What is being asked: Among the records that follow, set down only the lines from the one containing "Given: Open Chenhui Li's profile photo" to the one containing "The image size is (924, 1308).", both included, exactly.

The data:
______________________________
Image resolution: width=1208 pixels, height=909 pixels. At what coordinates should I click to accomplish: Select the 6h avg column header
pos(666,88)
______________________________
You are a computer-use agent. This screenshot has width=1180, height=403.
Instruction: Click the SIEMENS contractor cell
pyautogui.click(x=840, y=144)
______________________________
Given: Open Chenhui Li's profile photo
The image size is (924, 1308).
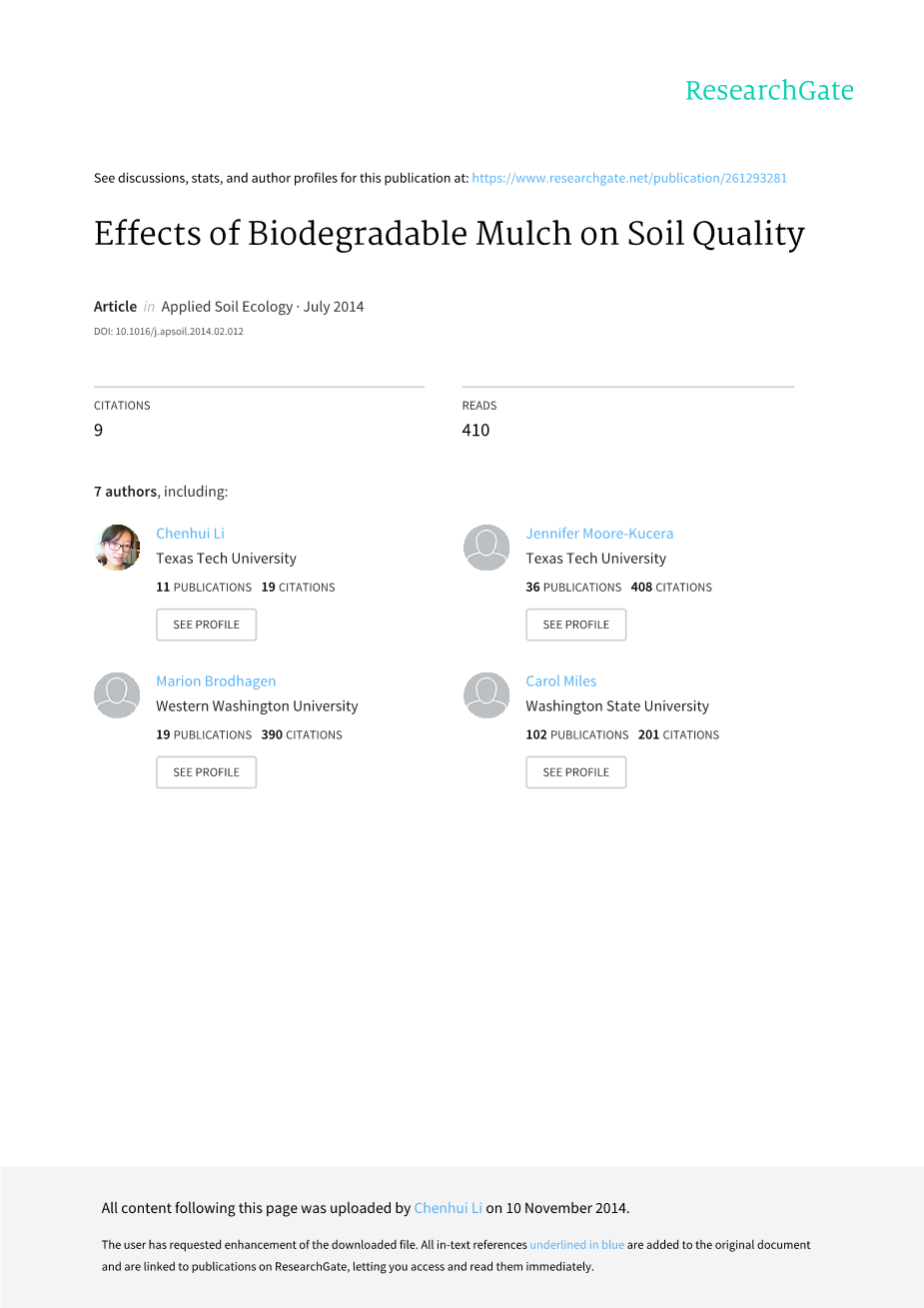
______________________________
Solution to the problem:
Given: Open Chenhui Li's profile photo
The image size is (924, 1308).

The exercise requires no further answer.